Text provided:
Sunday, May 15, 2011

Growing PhDs "like mushrooms"

If you have been following this blog, it comes as no surprise that I frequently worry about the state of the university system. I believe there are structural problems in the system that are a disservice to students (both at the undergraduate and graduate levels) as well as staff (particularly adjuncts and non-tenure track faculty, but also to junior tenure-track professors as well).

Recently, Nature published a series of opinion articles on the over-production of PhDs in the sciences. We are producing too many people who are apprenticed in a career path that can accommodate only a fraction of them.




As a result, we are spending longer in graduate school and in our postdocs, but the number of people passing through the needle eye to professorship is shrinking as tenure-track jobs get replaced with temporary and adjunct positions. In 1973, 55% of US biology PhDs secured tenure-track positions within six years of completing their degrees, and only 2% were in a postdoc or other untenured academic position. By 2006, only 15% were in tenured positions six years after graduating, with 18% un-tenured. This largely fits with my perception: it has been seven years since I began graduate school, and considering my incoming class,  we are evenly spread across remaining in school, having a post-doc and getting a job in industry. Not one of us currently has a tenure-track faculty position. Something must be very broken in the system for prospects to be this bleak for graduates of a top-five department.

Recorded data:

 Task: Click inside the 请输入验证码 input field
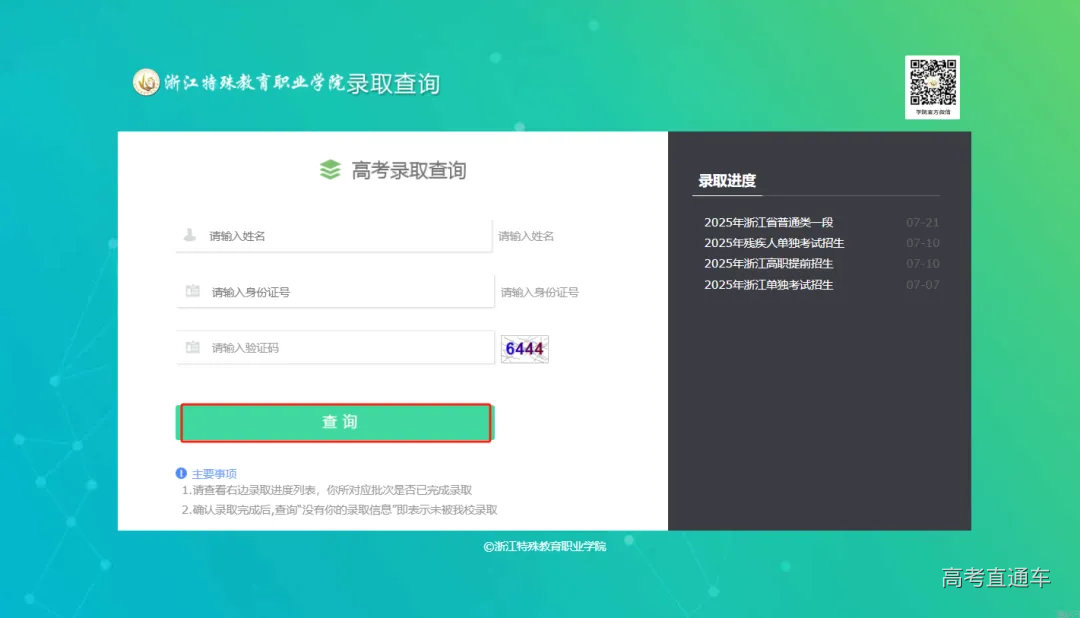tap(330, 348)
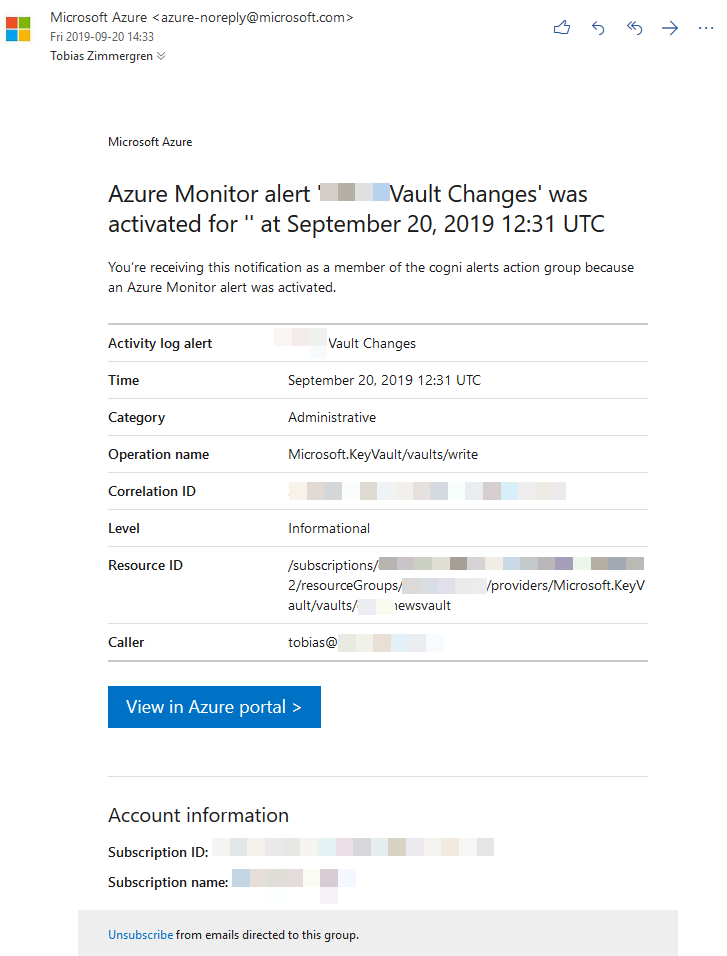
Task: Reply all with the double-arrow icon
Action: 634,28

---

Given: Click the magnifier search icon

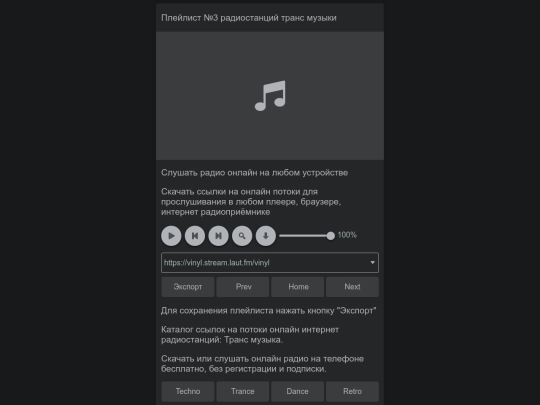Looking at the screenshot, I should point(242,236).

Exercise requirements: Extend the blog post on the overproduction of science PhDs, picking up after its final sentence.

Answer to the exercise:
So why doesn't the market change such that supply meets demand? Essentially, it's that the system runs on cheap graduate and postdoctoral labor. "Yet many academics are reluctant to rock the boat as long as they are rewarded with grants (which pay for cheap PhD students) and publications (produced by their cheap PhD students). So are universities, which often receive government subsidies to fill their PhD spots." In fact, faculty members who are reluctant to perpetuate this cycle are punished in grant review, writing in costs for a research scientist at $80,000 per year when others have the same work done by a postdoc at $40,000 per year.


So, how did we get here? Part of the issue has to be that more people are going to college than ever before and the university system does not properly scale to the demand. In the US in 1970, only 11% of people over the age of 25 had a bachelor's degree, but this number had climbed to 28% by 2009. So more graduate students, postdocs and adjuncts are being used to teach the courses to accommodate all of these new students. While some claim that it is just too expensive to have tenure-track faculty teaching all of these courses, one must also consider the recent trend towards massive salaries for university professors.

Actually, if anyone could explain university economics to me, I'd be grateful.

And where do we go from here? Personally, I love the suggestions made by William Deresiewicz in this fantastic article. Particularly, "The answer is to hire more professors: real ones, not academic lettuce-pickers."

3 comments:

  1. wow... here i thought my 6.5 years was long in engineering, but it turns out i'm about average. I'm happy with that.

    As for university economics, it seems self-explanatory to me -- teach more undergrads, whose parents have to dump 40k$/year; Hire more high-profile research faculty, whose grants pay 60% overhead to departments and what-not... Rinse. Repeat.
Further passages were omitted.